Not all nodes under Megastore are of the same type. There are certain nodes that just vote in the Paxos and store write ahead logs. These do not store the data from the storage system or the coordinator server and act as tie-breakers to form a quorum. They are known as witness replica. Another type is read-only replica whose functioning is opposite to that of witness replica. They contain all the data but don’t participate in voting. These can be leveraged for read operations that can tolerate eventual consistency.

Core implementation

Now we take a look at the core of the implementation that replicates the log and contributes majorly to the functioning of Megastore.

Logs are stored in each replica in a contiguous order and replicas are allowed to participate in a quorum even if they are recovering from a failure and don’t have the most updated information. So if a replica is lagging behind, it still be able to store the future logs. This is different from the Raft protocol where out of date replicas first perform catchup before becoming eligible for the quorum.

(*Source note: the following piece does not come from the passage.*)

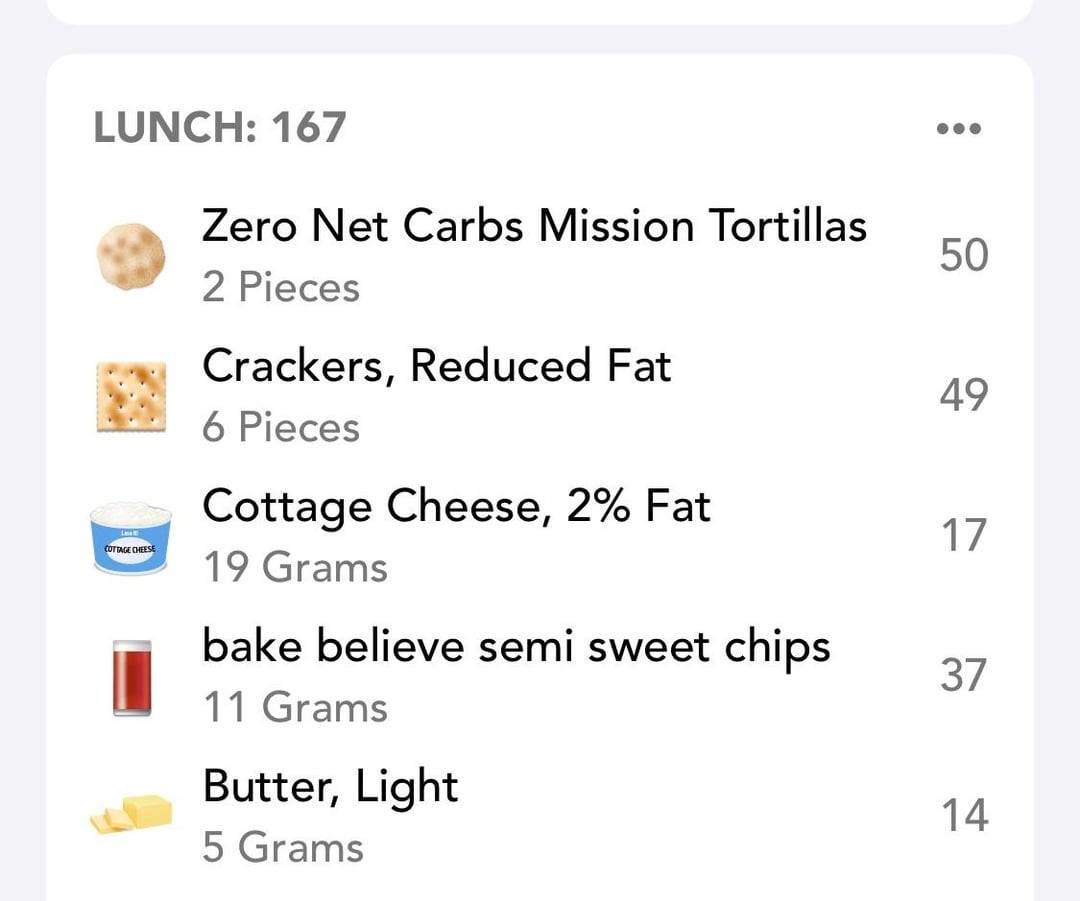The width and height of the screenshot is (1080, 901).
Task: Tap the 17 calorie value for cottage cheese
Action: click(x=966, y=535)
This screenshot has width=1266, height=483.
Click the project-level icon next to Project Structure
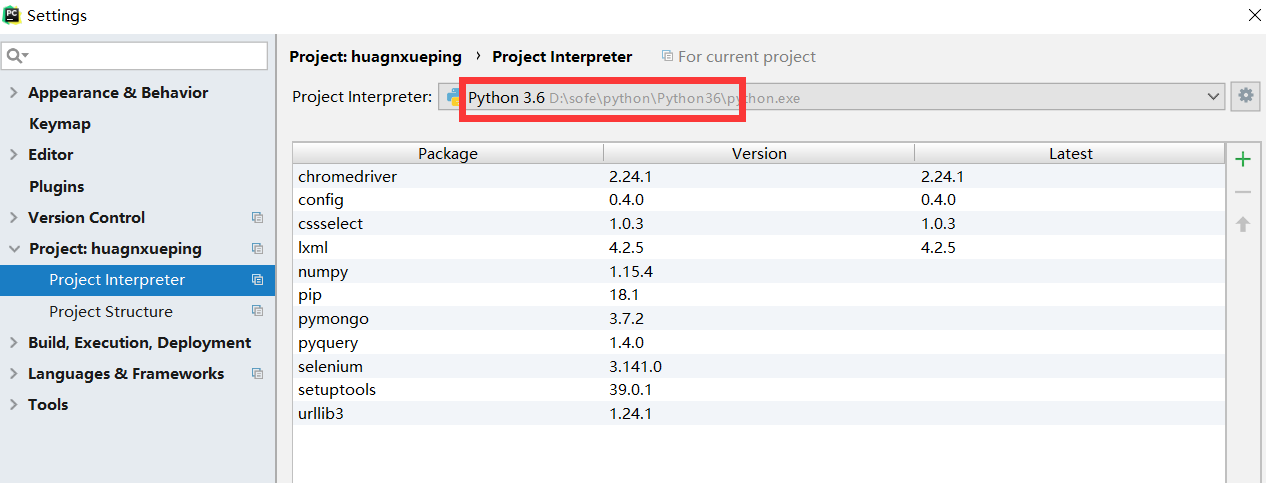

Read operation require at least one current replica. Processing of a read operation requires following steps:

  • Check if local-replica is current by querying the coordinator. If it is then read the highest accepted log position associated with it.
  • If local replica is not updated then find highest possible committed log position and replica associated with it.
  • Perform catchup for the current replica to maximum log position. If consensus is not reached for any log position then propose a no-op write through Paxos.
  • Send a validate message to coordinator once local replica catches up. This is not required if local replica was already current.
  • Read the replica using timestamp of log position. If the local-replica goes down then choose another replica and perform above steps

Once Megastore has gone through the read flow, it is aware of next log position, time stamp of last write and the leader replica. So now it can perform the update as part of a proposal and if the proposal is accepted by distributed consensus then the update is applied to all replicas. Otherwise transaction is aborted and needs to be restarted from the read step.

Up until this point we have seen that coordinator server plays a key role in cross-datacenter replication and also while performing read/write operations. This soon can end up feeling like a single point of failure. This is where having a coordinator with no external dependencies and no state contributes to the stability of the underlying server. The simplistic design removes a large set of failure scenarios aside from failures due to network issues.

To handle for such failures, Megastore makes use of Chubby lock service. Coordinators acquire the lock in each datacenter and to process a request they need to continue holding majority of the locks. So if the locks are released as the coordinator is having network issues communicating to remote replicas, then coordinator stops processing requests and starts the process of re-acquiring locks. It also marks its own replica’s entity groups as out of date so future read requests fallback to quorum instead of reading just from the local replica.

Conclusion

Megastore currently(at the time of this paper) is supporting more than 100 applications in production as a highly available data store for interactive internet scale services. Major credit of success of Megastore goes to testing. In addition to unit tests, Megastore heavily relies on a pseudo-random test framework that resembles closely to a random test generator coupled with fault-injection. Multiple bugs were exposed from this tool and then later fixed along with proper test coverage.

Megastore also gives control for the developers. Majority of the users are satisfied with what Megastore provides out of the box. But for developers who are looking to squeeze every ounce of performance, Megastore has the capability to tune the underlying Bigtable data layout.